Assoziationskettensägenmassaker

Besonders freudvoll: bei Nieselregen zu laufen. Die Luft ist gut. Weniger Menschen sind unterwegs. Schöne Pfützen bilden sich, die es zu umkurven oder überspringen gilt.

Schon zum zweiten Mal kommt mir in der Hasenheide ein Läufer entgegen, der ein rotes T-Shirt mit Aufdruck trägt:

„Identität?

Ein Flatus im Universum.“

Dieser Text löst in meinem Hirn aus, was Freund Andreas und ich früher, wenn die Gedanken im gemeinsamen Gespräch windeseilig und schneller, als wir sprechen konnten, vom Hölzchen aufs Stöckchen sprangen, „Assoziationskettensägenmassaker“ nannten.

Jedenfalls ließ mich der Aufdruck an das Kieser-Trainings-Studio in Berlin-Charlottenburg denken, in dem ich mal für eine Weile ein- und ausging.

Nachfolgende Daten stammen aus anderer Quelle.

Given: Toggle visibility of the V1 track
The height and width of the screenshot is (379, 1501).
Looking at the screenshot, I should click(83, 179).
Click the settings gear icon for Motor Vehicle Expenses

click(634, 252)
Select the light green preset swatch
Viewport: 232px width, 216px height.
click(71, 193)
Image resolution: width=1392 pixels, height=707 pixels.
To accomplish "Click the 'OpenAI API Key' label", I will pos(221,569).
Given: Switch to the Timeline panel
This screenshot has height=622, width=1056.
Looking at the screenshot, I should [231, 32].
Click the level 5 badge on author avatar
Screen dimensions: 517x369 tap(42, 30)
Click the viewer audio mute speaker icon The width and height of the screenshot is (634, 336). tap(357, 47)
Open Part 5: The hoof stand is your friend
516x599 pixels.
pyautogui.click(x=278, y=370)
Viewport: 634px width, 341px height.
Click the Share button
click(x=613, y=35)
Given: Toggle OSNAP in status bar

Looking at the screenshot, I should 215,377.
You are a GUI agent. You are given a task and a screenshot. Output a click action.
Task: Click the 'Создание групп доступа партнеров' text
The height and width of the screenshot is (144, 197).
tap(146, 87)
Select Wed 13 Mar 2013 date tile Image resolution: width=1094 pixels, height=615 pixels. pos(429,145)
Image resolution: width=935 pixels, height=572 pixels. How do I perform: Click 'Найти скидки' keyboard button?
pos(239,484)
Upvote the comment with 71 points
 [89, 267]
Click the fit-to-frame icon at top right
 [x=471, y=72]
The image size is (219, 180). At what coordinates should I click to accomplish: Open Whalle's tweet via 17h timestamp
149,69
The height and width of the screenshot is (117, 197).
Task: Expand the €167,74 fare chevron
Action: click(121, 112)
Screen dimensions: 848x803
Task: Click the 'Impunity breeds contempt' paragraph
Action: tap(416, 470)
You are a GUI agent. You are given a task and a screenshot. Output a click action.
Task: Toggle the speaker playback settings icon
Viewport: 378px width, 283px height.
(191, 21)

Dort verkehrte gehobenes Bildungsbürgertum mit aua Rücken, das man an T-Shirts wie

„Theater? Muss sein!“

erkennen konnte. Denken andererseits und nahezu gleichzeitig an John Irvings Roman „Das Hotel New Hampshire“, in dem es einen Hund gibt, der an chronischer Flatulenz leidet. Als ich den Roman irgendwann in den achtziger Jahren DES VERGANGENEN JAHRHUNDERTS las, lernte ich dieses Wort: „Flatulenz“.

Der Hund heißt in der deutschen Übersetzung

„Kummer“.

Nach einem Flugzeugabsturz schwimmt das tote Tier auf der Wasseroberfläche des Atlantiks. Das entsprechende Roman-Kapitel – auch das fiel mir beim Laufen nun wieder ein – trägt den Titel

„Kummer schwimmt oben“.

Diese Kapitel-Überschrift mochte ich immer sehr, was auch damit zu tun hat, daß mir das Wort „Kummer“ so gefällt, ebenso wie die verwandten:

kümmern, bekümmert, kummervoll, kümmerlich, Kümmerer, Kummerkasten, Kümmerling

Auch den Namen des Journalisten Tom Kummer fand ich immer eindrucksvoll und fast beneidenswert.

Die Vorliebe für die Wörter der Familie Kummer scheint Eckhard Henscheid zu teilen. Seinen letzten, „gotteskundlichen“ Roman nannte er

„Aus der Kümmerniß“.

Als Henscheid uns neulich in Berlin beehrte, schenkte er mir ein Exemplar dieses Buches. Das ich aber natürlich schon besaß. Also trug der Autor mir auf, es anderweitig weiterzuverschenken. Eine knifflige Aufgabe, denn das Werk ist sehr speziell und nicht ganz leicht zu lesen. Ich fragte also bei Thomas Kapielski an, mir bekannt als ein Freund schwieriger Bücher. Der aber beschied mich wie folgt:

„Freut mich, daß Sie da an mich denken!

Allein, ich habe die Kümmerniß. Da mir Henscheid das Buch abermals schickte, habe ich es an meinen Lieblingsoberatheisten weitergereicht.

Alles gesättigt also –

Mit Dank und Gruß

Ihr TK“

Da blieb als Empfänger nur noch mein Onkel Rolf. Der war es ja überhaupt erst gewesen, der mich in den achtziger Jahren DES VERGANGENEN JAHRHUNDERTS auf Henscheid, die ´Titanic´ und alles gestoßen hatte. Nun hat er den überschüssigen Roman also abgekriegt. Mal gepannt, ob er ihn lesen kann.

Das alles und noch viel mehr rioreiserte und rauschte mir durchs Hirn, als ich sonntags im Nieselregen durch die Hasenheide lief.

P.S. Zuhause schaute ich nach im Roman und stellt fest, daß das zitierte Kapitel – anders als ich jahrelang dachte – nicht

„Kummer schwimmt oben“

sondern

„Kummer obenauf“

heißt.

Die von mir erinnerte Version finde ich eigentlich schöner.